:: TASK TO CARRY OUT ::
Your answer must consist of exactly the lines below, starting with the line with "Login (21, 137)" and going on through the line with "Communication (93, 1994)", and nothing else.
START SOURCE DATA
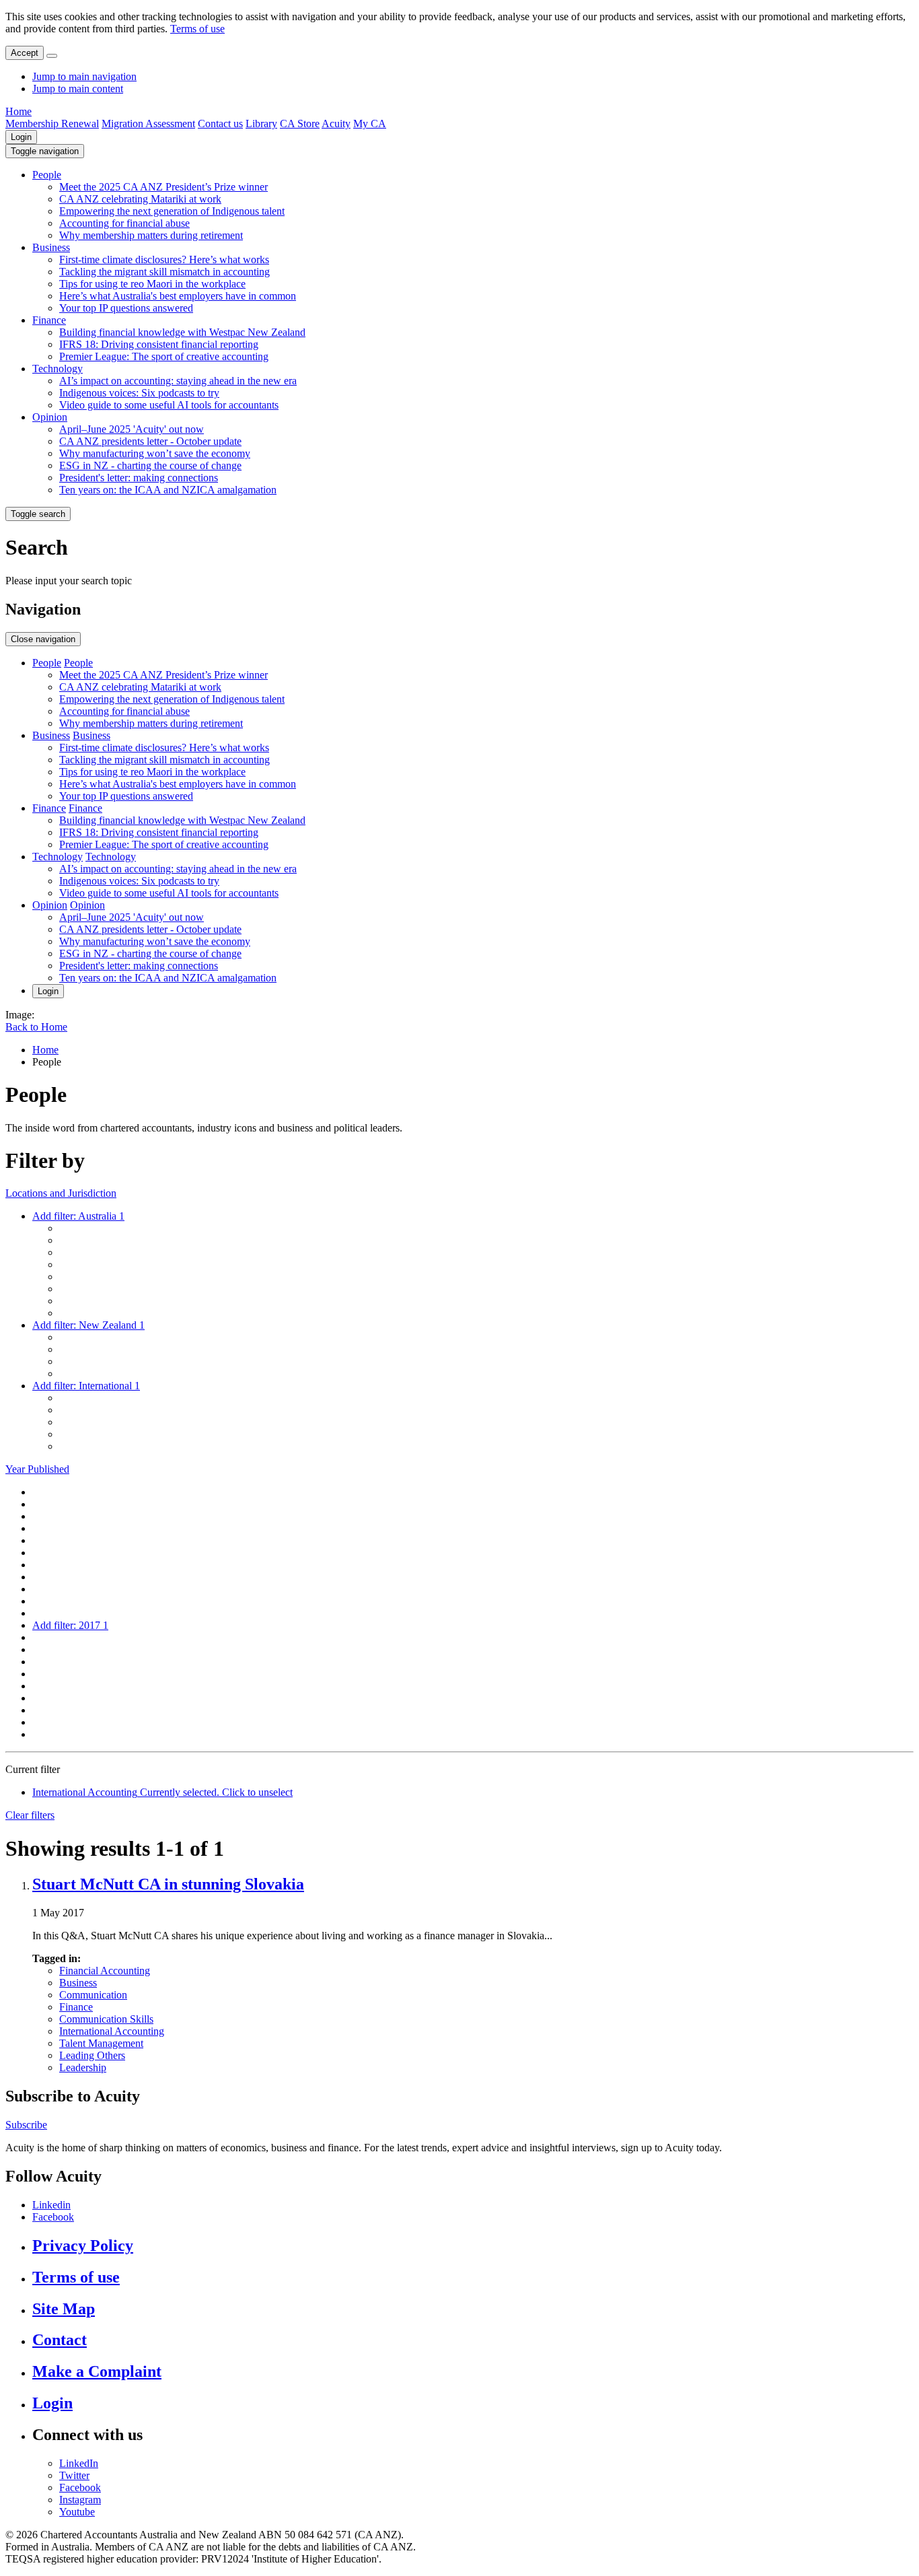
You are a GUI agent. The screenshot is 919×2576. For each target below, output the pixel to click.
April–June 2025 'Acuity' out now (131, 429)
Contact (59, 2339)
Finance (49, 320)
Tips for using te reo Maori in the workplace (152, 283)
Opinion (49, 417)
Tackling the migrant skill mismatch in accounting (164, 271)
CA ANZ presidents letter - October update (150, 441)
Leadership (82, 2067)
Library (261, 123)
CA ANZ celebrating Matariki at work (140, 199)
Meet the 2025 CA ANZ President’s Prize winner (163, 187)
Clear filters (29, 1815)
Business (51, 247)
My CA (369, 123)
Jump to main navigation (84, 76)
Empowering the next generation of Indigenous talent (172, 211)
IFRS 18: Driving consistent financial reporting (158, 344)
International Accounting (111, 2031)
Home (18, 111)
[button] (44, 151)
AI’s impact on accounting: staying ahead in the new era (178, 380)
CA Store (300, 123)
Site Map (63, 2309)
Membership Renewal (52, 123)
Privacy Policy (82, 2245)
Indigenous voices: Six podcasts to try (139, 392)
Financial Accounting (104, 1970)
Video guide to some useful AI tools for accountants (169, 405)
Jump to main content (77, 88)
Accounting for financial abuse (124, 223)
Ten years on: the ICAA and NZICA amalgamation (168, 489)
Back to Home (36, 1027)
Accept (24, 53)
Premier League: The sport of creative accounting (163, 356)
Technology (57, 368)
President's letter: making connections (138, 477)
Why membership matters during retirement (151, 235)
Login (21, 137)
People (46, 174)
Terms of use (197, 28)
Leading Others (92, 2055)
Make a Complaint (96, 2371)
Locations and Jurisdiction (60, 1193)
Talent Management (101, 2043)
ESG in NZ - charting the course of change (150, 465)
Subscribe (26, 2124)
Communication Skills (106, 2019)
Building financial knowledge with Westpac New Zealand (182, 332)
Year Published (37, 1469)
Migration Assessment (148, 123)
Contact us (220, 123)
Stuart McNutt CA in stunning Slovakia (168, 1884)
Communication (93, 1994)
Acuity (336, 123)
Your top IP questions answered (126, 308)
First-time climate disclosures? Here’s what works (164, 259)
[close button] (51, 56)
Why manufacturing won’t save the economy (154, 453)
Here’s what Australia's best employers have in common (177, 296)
END SOURCE DATA
:: EXPECTED OUTPUT ::
Login (21, 137)
People (46, 174)
Terms of use (197, 28)
Leading Others (92, 2055)
Make a Complaint (96, 2371)
Locations and Jurisdiction (60, 1193)
Talent Management (101, 2043)
ESG in NZ - charting the course of change (150, 465)
Subscribe (26, 2124)
Communication Skills (106, 2019)
Building financial knowledge with Westpac New Zealand (182, 332)
Year Published (37, 1469)
Migration Assessment (148, 123)
Contact us (220, 123)
Stuart McNutt CA in stunning Slovakia (168, 1884)
Communication (93, 1994)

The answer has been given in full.